Four Zinas, then. Four “representative women” of Mormondom. Four generations during which the church of the restoration moved through stages of charisma, canonization, and developing orthodoxy, and the culture developed through radical separatism, then defensive activism, to accommodation and diehard conservatism. Century by century, generation by generation, they responded to the world as they found it, to the church as it presented itself, and in their responses created their lives. 

We twentieth-century observers of their lives see them through a glass grown dark with time’s passage. Prone to assume that our natures are the same as theirs, that contemporary Mormonism is as it always was, we judge their behavior by our lights, and are baffled by what we see as irrational, inauthentic, even bizarre behavior. Zina Baker’s insecurity in her sense of her own salvation, her determination to experience her own and William’s depravity before they can claim the gift of grace, seem strange prefaces to conversion. Zina Diantha’s use of the gifts of the spirit—prophecy, tongues, blessing, healing—would embarrass most of us were they to reappear. Zina Card’s confident leadership, and that of her sisters, in running their own programs with or without priesthood leadership would create a threat in a contemporary stake. And even Zina Brown’s subordination of her own identity under that of her husband is called into question by a generation of career-bound Mormon women facing the expectation of necessary wage earning. 

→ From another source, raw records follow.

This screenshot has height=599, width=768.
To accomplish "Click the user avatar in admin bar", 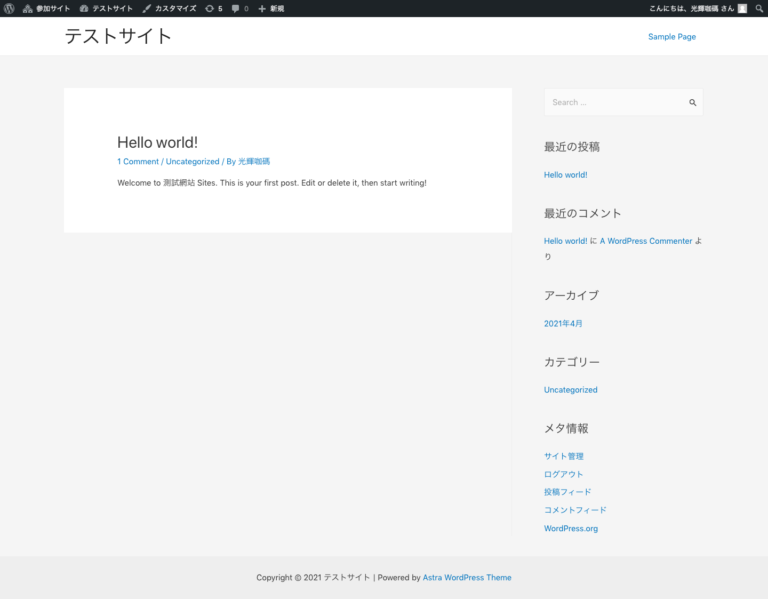I will point(742,8).
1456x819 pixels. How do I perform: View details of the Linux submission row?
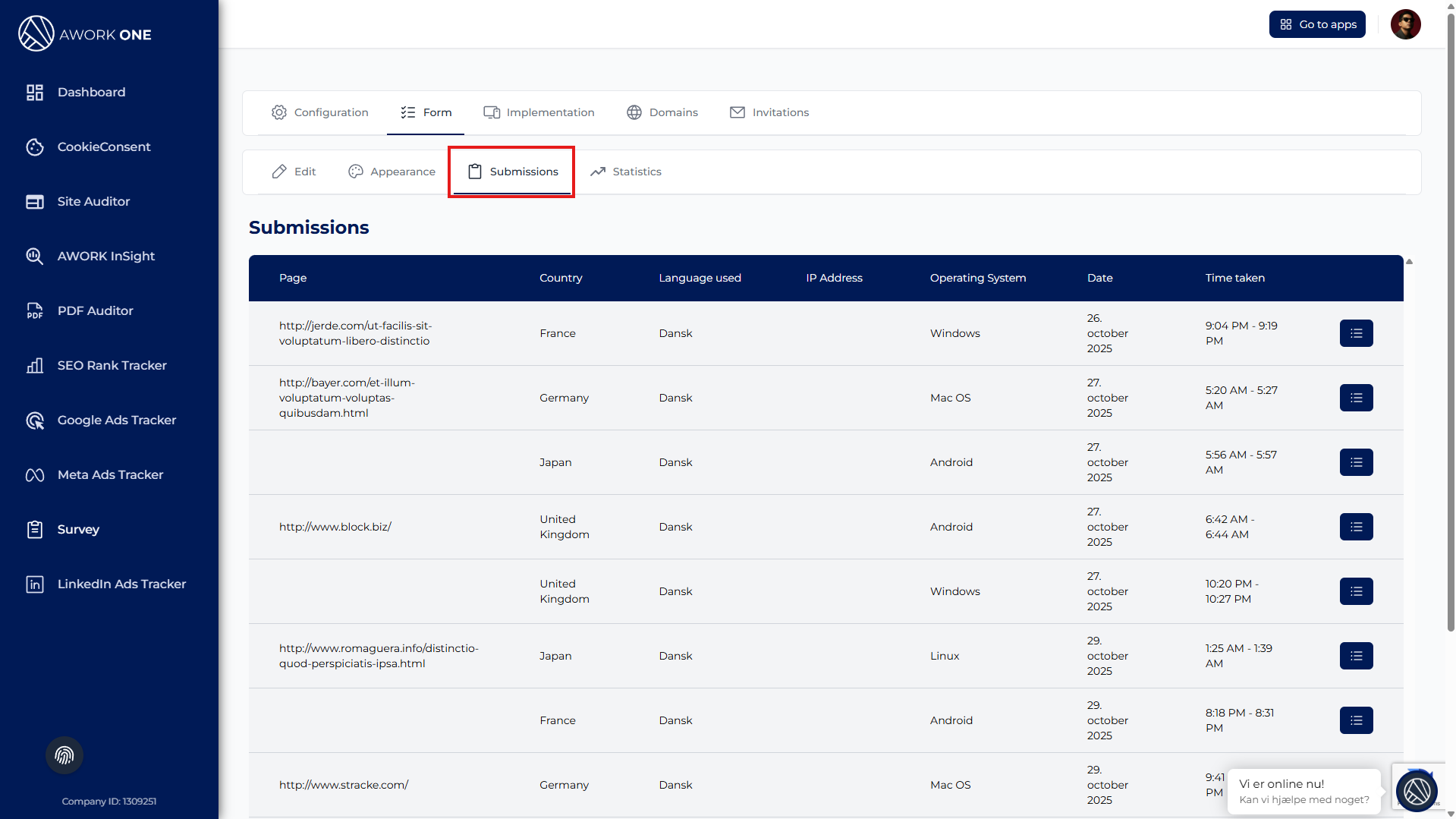click(x=1356, y=656)

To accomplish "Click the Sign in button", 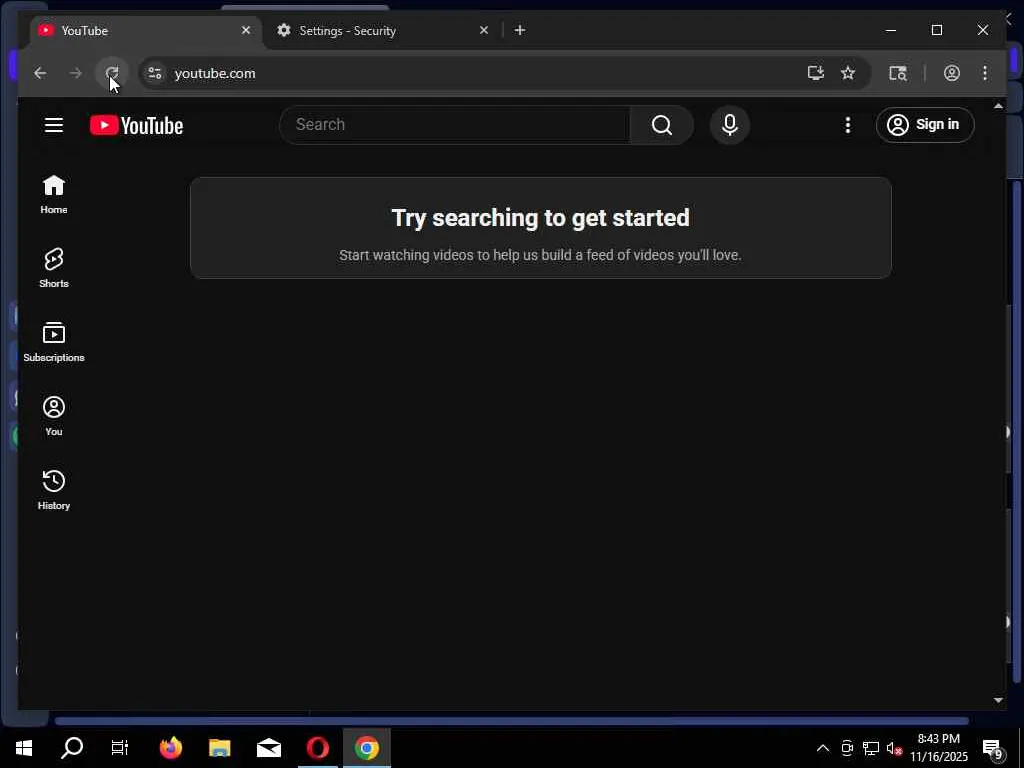I will pyautogui.click(x=925, y=125).
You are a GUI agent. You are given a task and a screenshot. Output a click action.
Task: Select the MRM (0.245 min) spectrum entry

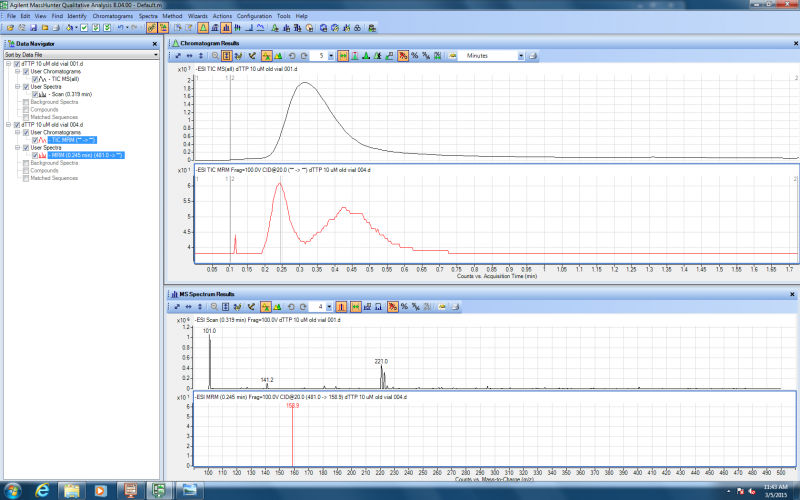[x=85, y=155]
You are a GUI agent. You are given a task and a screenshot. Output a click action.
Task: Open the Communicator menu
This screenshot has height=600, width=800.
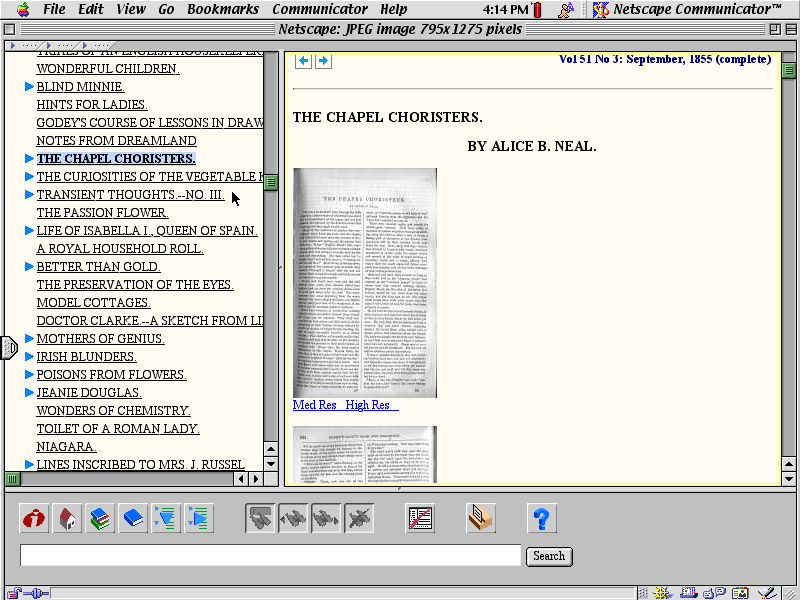pyautogui.click(x=319, y=10)
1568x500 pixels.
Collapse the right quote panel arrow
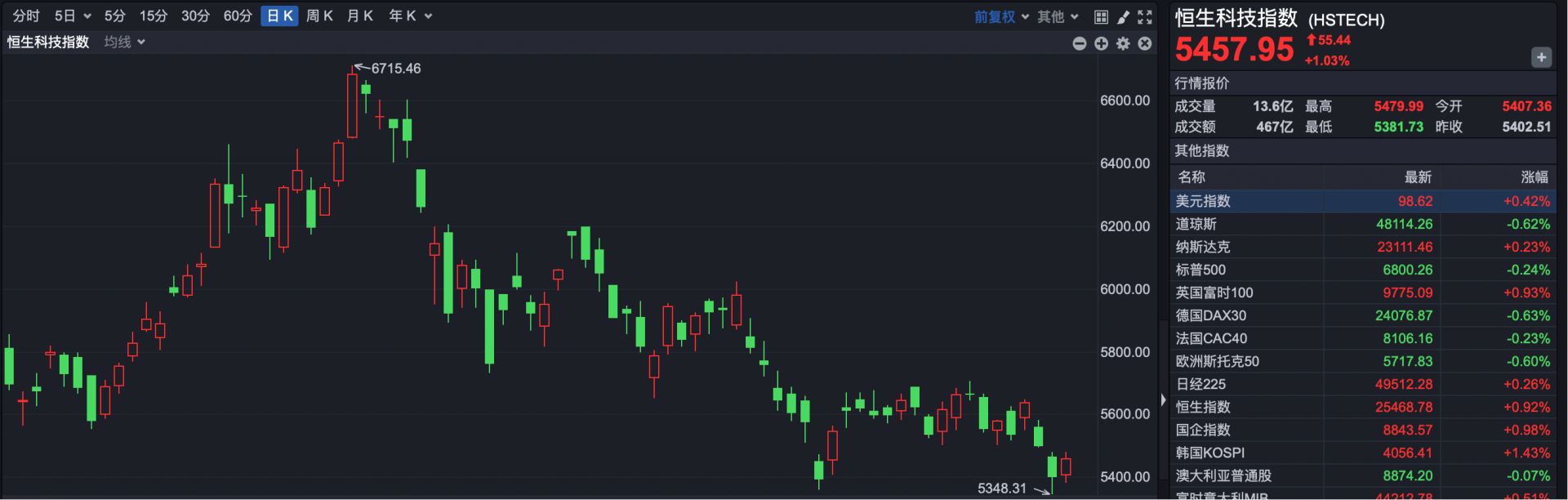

Enter the historian. He, she, I, did not create the dissonance to which we respond here. The historical reality exists independent of our knowledge or ignorance. The scholar’s task is to recreate the milieu in which the people of the past lived out their lives, to see the events of the past through the eyes of those who experienced it. To scorn Zina Baker’s Calvinist Presbyterianism is to disavow the way which led her to a better way; to criticise Zina Diantha for her obedience to Joseph Smith’s request is to place our existential premium on private authenticity over her divinely confirmed faith that God speaks through prophets. To fault Zina Card for being a queen bee in a democratic Mormon community is to ignore the respect ability and with it the goodwill of the surrounding gentiles, which she won for her coreligionists. And to accuse Zina Brown of selling out her gender’s right to individual identity is to demean the familial roles she chose, and having chosen, fulfilled supremely well. 

But to understand, to value, and to apply to our experience our knowledge of these people of the past we must see them in their own world, as they saw it, know the limits of their possibilities as they knew them, assess their achievements according to their own purposes. 

Each in her own time, each of the first four Zinas, and, I suspect, the two who followed, has played out her life as seemed her best. God grant we all may be so true, and so blessed.